Holding disk

A fast scratch disk that absorbs parallel dumps and feeds one slow tape drive (or a bandwidth-capped cloud) at disk speed.

  1. The problem
  2. Configuration
  3. How it behaves
  4. Several holding disks
  5. When you need it

The problem

A tape landing normally clamps to a single worker: one drive cannot interleave two dumps, so everything funnels through it one at a time. Worse, a source slower than the drive shoe-shines it — the tape repeatedly stops, rewinds, and restarts because the data does not arrive fast enough to keep it streaming.

Amanda’s holding disk fixes both. Mark a fast disk (or cloud) medium with holding: true and it becomes a scratch buffer the dump flows through. Dumps land on the buffer in parallel, then drains copy each finished archive to the landing and free the disk.

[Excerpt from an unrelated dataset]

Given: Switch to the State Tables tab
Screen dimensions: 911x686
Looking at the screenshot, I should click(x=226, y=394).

The drive runs at disk speed, and a small disk can feed a much larger tape.

Configuration

landing: lto
media:
  lto:     { type: tape, dir: /var/lib/nbackup/vtape, slots: 20, volume_size: 6TB }
  scratch: { type: disk, path: /var/spool/nbackup, capacity: 500GB, holding: true }
parallelism: { workers: 4 }

Here four workers dump in parallel onto the scratch disk while a drain copies each completed archive onto lto — one at a time, because a single tape drive takes one archive at a time.

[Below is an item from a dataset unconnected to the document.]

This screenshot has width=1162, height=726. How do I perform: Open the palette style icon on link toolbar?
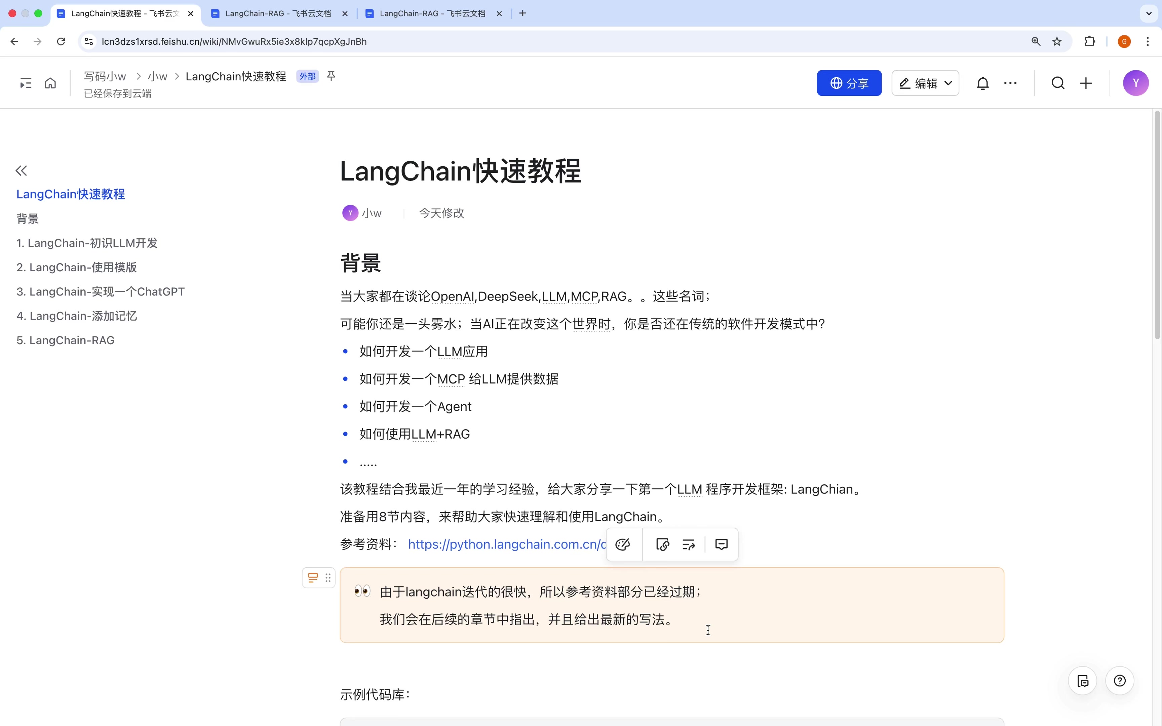coord(623,544)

With a multi-landing route (landing: [s3, gdrive], see Storage media) each staged archive is drained once per landing, in parallel, and its disk space is freed only after every landing has its copy — the holding disk is what lets a slow secondary upload never gate the dump itself.

How many archives a medium accepts at once is its writers cap — one lever per medium, counted the same for every write path: a dumper’s direct dump, a drain from the holding disk, and staging onto a holding disk. Unset, a medium takes its natural width — a serial library’s drives, else the run’s worker count. Cap it to protect a disk from interleaved writes:

media:
  vault:   { type: disk, path: /mnt/vault, capacity: 20TB, writers: 2 }
  scratch: { type: disk, path: /var/spool/nbackup, capacity: 500GB, holding: true, writers: 1 }
landing: vault

Here at most two archives write vault at once (drains and direct dumps combined), and the dumpers stage onto scratch one at a time. A serial tape library never exceeds its drives regardless (two archives cannot interleave on one tape).

How it behaves

  • The landing stays authoritative. lto remains the real, retained copy. The holding disk is transient — it only buffers the write path. While archives are staged on it they are visible in the catalog, then removed as they drain.
  • capacity back-pressures the dumpers. When the tape is slow, the buffer fills and the dumpers wait — it never overfills. A small disk safely feeds a much larger tape.
  • Oversized DLEs skip the buffer. A DLE estimated larger than the disk dumps straight to the landing instead of trying to stage through it.
  • No data is dropped on failure. If the landing is unreachable the run fails rather than silently discarding what it buffered.
  • Crash recovery is automatic. A crashed run’s un-flushed archives stay recorded on the holding disk. The next nb dump auto-drains them, or run nb flush to drain them explicitly:

    nb flush
    

Several holding disks

A holding disk must be a disk or cloud medium — never the landing. You may mark several media holding: true:

media:
  lto:      { type: tape, dir: /var/lib/nbackup/vtape, slots: 20, volume_size: 6TB }
  scratch1: { type: disk, path: /mnt/ssd1, capacity: 500GB, holding: true }
  scratch2: { type: disk, path: /mnt/ssd2, capacity: 500GB, holding: true }

The dumpers spread their writes across all of them — more spindles means more aggregate write bandwidth and a larger combined buffer — and the drains copy them all to the landing (up to its writers at a time). A per-disk writers cap makes the spread firm: a disk at its cap is skipped for the next one, rather than taking interleaved writes.

When you need it

  • A tape landing where you want parallel dumps feeding a single drive at full speed.
  • A cloud landing where you want parallel local dumps that then drain to a bandwidth-capped tier.